O Dilemas da Humanidade foi também tema de O Estrangeiro, podcast de política internacional do Brasil de Fato neste dia. À tarde, o presidente do IBGE, Marcio Pochmann falou sobre como proteger riquezas dos países em desenvolvimento e ressaltou ser fundamental “ter esperança e evitar o futuro que nos é desenhado pelo Norte Global”.
A quinta-feira viu o economista russo Yaroslav Lisovolik explicar por que o Sul Global deve apostar em regionalismo contra as crises produzidas pelos países desenvolvidos. “Blocos como Mercosul têm mais capacidade e interesse em ajudar seus membros do que instituições como FMI“, disse ele.
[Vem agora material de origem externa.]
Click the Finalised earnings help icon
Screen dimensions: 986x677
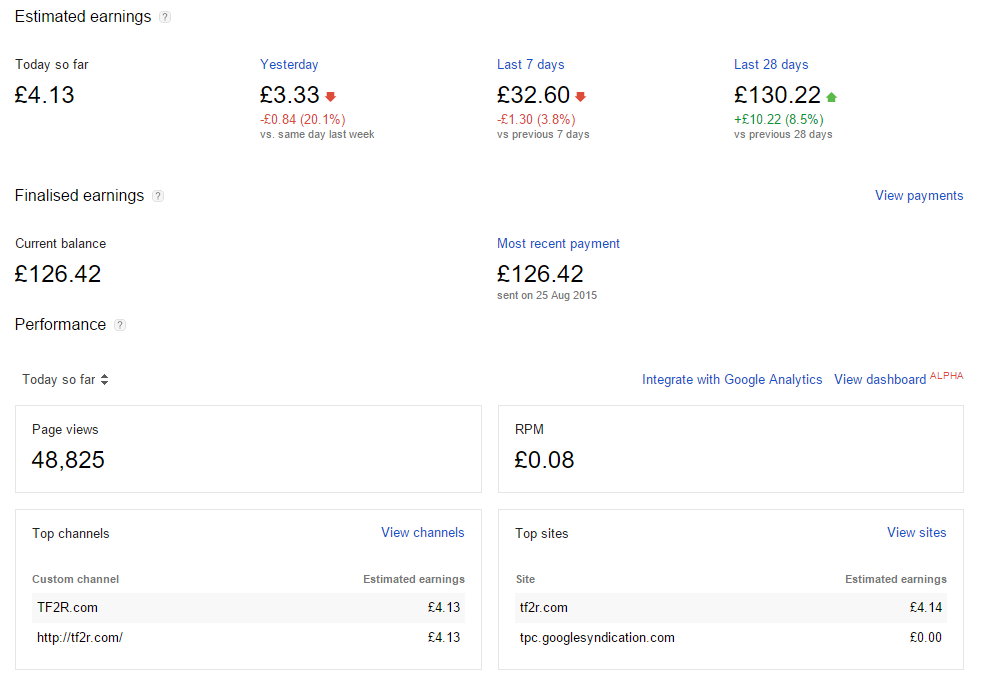(158, 196)
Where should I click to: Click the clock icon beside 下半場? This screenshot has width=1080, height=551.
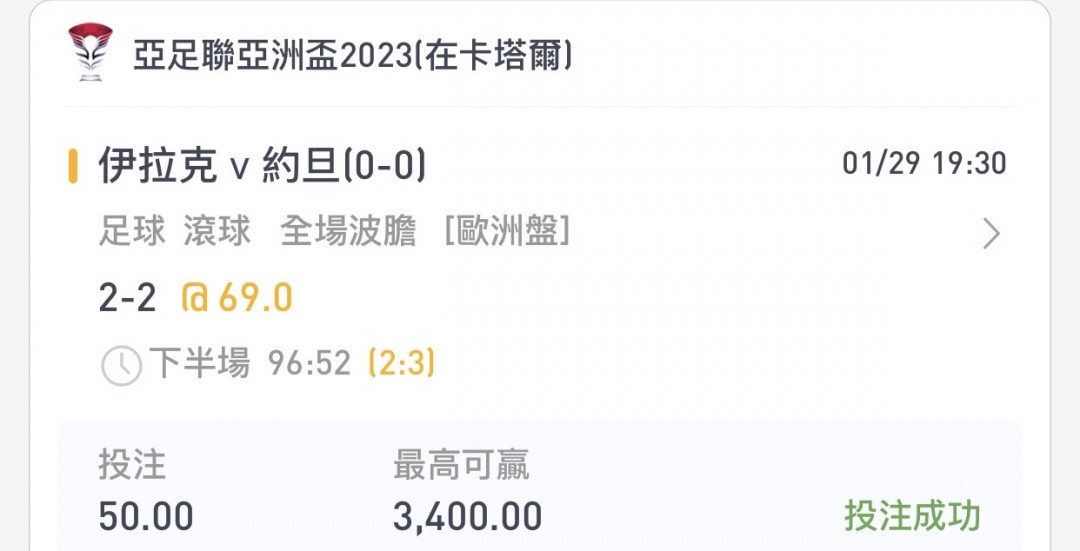coord(122,366)

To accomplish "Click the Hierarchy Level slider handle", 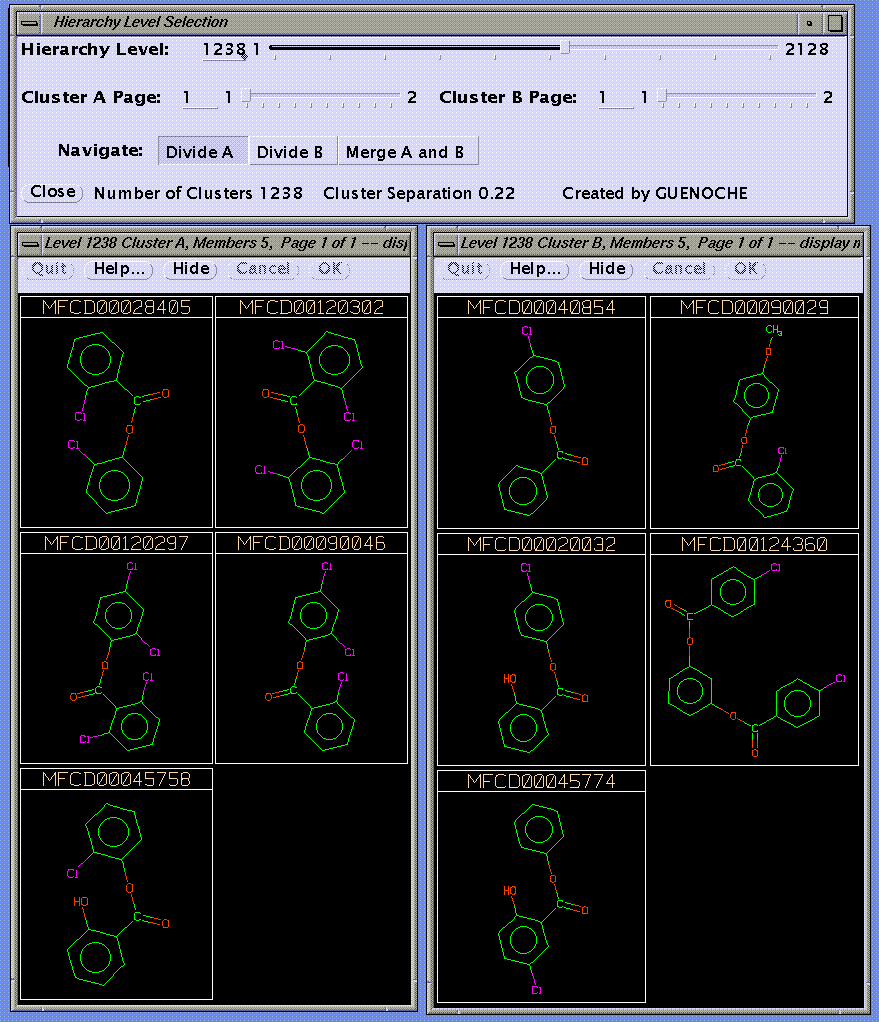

Ao final do encontro, Stedile disse que encontrar formas para deixar de ser refém da moeda estadunidense é chave para a emancipação do Sul.
“O dólar é usado como mecanismo de proteção pelo imperialismo para continuar explorando os trabalhadores. Temos que travar uma luta dura porque ele é mais perigoso que a bomba atômica”, disse Stedile, que defendeu também “a natureza e a soberania alimentar. Sem agroecologia, não haverá combate às mudanças climáticas.”
“Nosso objetivo central é superar a desigualdade social, e as Big Tech não vão resolver isso; vão aprofundá-la.”
Juliane Furno alertou para o fato de que uma das contradições dos dias atuais é que a extrema direita “está derrotando o livre comércio, a Organização Mundial do Comércio (OMC), o mundo pós-segunda guerra” que era combatido tradicionalmente pela esquerda.
“Um novo mundo é possível, mas no momento há a destruição. É possível que o tarifaço isole os EUA, acelere o tempo histórico e una o Sul Global.”
“Devemos aproveitar a oportunidade para fortalecer a integração com alternativas mais radicalizadas, para tirar países da periferia”, completou.